2. Dataset Purpose and Intended Use
The datasets used to train and develop Inflection AI’s large language models furthers Inflection AI’s public benefit mission to create human-centered AI models that unite emotional intelligence (EQ) and raw intelligence (IQ).
3. Scale of Training Data
Inflection AI estimates its datasets consist of 4 to 5 petabytes’ worth of data, in which thousands to hundreds of thousands of examples may be used per dataset.
4. Types of Data Points
The datasets used by Inflection AI consist primarily of text data. In certain cases, the datasets may also include users’ voice recordings. Data points within the datasets were labeled to describe qualities of such data points (e.g. friendly or positive, repetitive or negative).
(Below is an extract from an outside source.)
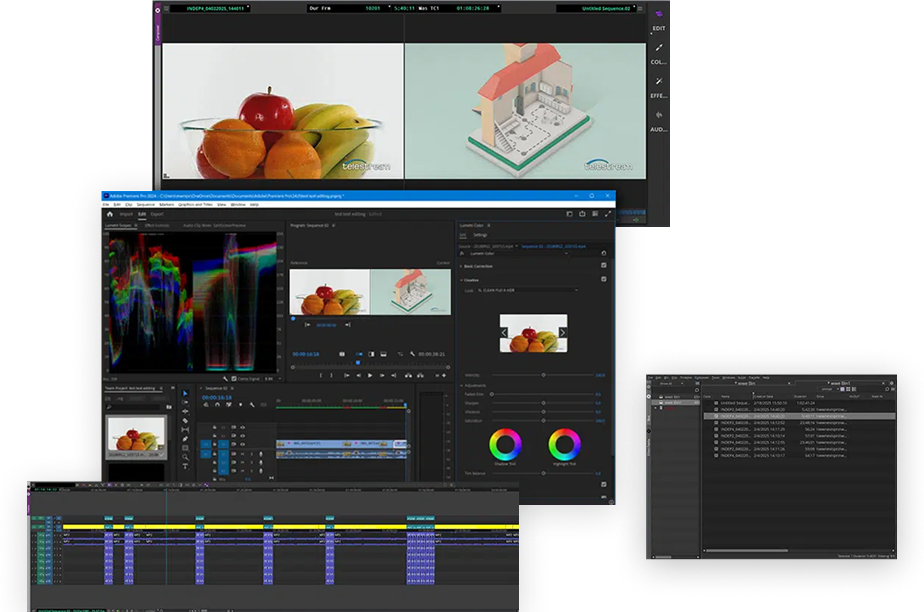Click the Track Select Forward tool
The height and width of the screenshot is (612, 924).
click(x=185, y=402)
5. Intellectual Property Status
Inflection AI datasets contain a mixture of content, some of which may be protected by copyright, trademark, or patent and some of which is in the public domain.
6. Data Acquisition Methods
Inflection AI’s datasets consist of a mix of publicly available, licensed, and proprietary datasets.
7. Personal Information
Personal information may incidentally be included in the data sources mentioned above. However, it is not our intention to train our models on personal information. Inflection AI is committed to privacy-by-design safeguards and training its models not to disclose individuals’ personal information. Please see Inflection AI’s Notice on Model Training for more detail.
8. Aggregate Consumer Information
To Inflection AI’s knowledge, the datasets used to train Inflection AI’s models do not include aggregate consumer information as defined in California Civil Code Section 1798.140(b), although such information may incidentally be included in the data sources mentioned above.
9. Data Processing and Modification
Inflection AI conducts extensive cleaning, processing, and modification of its datasets to train the model, including:
Deduplication;
Quality filtering;
Dataset mixing;
Content filtering; and
Format standardization.
10. Data Collection Timeline
Inflection AI began collecting external datasets for pre-training when Inflection AI was founded in 2022. Inflection AI continues to improve its services, including by post-training and fine-tuning models, based on information from our products and services and Inflection AI’s proprietary datasets. Data collection for these purposes is ongoing.
11. Development Timeline
The datasets were first used to train Inflection AI’s large language models when Inflection AI was founded in 2022.
12. Synthetic Data Generation
Inflection AI uses synthetic data generation in order to augment data, address training gaps, enhance model safety and performance, and enable specialized capabilities like reasoning and tool use.